=== Lines of data ===
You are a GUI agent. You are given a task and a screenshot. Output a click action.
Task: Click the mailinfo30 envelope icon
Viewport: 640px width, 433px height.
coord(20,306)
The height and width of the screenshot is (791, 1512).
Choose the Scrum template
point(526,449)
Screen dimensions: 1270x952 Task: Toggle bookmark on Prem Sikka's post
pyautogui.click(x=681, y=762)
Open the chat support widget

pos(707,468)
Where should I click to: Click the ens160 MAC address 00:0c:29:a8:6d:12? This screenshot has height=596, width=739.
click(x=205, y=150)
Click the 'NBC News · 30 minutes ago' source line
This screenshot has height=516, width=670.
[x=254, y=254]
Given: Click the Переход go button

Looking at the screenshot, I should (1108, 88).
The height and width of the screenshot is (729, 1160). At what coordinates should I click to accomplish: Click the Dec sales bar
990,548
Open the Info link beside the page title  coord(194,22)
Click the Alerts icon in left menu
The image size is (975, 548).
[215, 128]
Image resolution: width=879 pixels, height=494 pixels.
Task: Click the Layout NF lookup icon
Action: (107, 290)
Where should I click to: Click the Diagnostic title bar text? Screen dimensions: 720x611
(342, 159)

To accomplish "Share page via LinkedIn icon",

=== WRITTEN EXERCISE ===
Reproduce all of the lines above without any change.

=== REPLY TO THE TASK ===
You are a GUI agent. You are given a task and a screenshot. Output a click action.
Task: Click the mailinfo30 envelope icon
Viewport: 640px width, 433px height.
coord(20,306)
The height and width of the screenshot is (791, 1512).
Choose the Scrum template
point(526,449)
Screen dimensions: 1270x952 Task: Toggle bookmark on Prem Sikka's post
pyautogui.click(x=681, y=762)
Open the chat support widget

pos(707,468)
Where should I click to: Click the ens160 MAC address 00:0c:29:a8:6d:12? This screenshot has height=596, width=739.
click(x=205, y=150)
Click the 'NBC News · 30 minutes ago' source line
This screenshot has height=516, width=670.
[x=254, y=254]
Given: Click the Переход go button

Looking at the screenshot, I should (1108, 88).
The height and width of the screenshot is (729, 1160). At what coordinates should I click to accomplish: Click the Dec sales bar
990,548
Open the Info link beside the page title  coord(194,22)
Click the Alerts icon in left menu
The image size is (975, 548).
[215, 128]
Image resolution: width=879 pixels, height=494 pixels.
Task: Click the Layout NF lookup icon
Action: (107, 290)
Where should I click to: Click the Diagnostic title bar text? Screen dimensions: 720x611
(342, 159)

To accomplish "Share page via LinkedIn icon",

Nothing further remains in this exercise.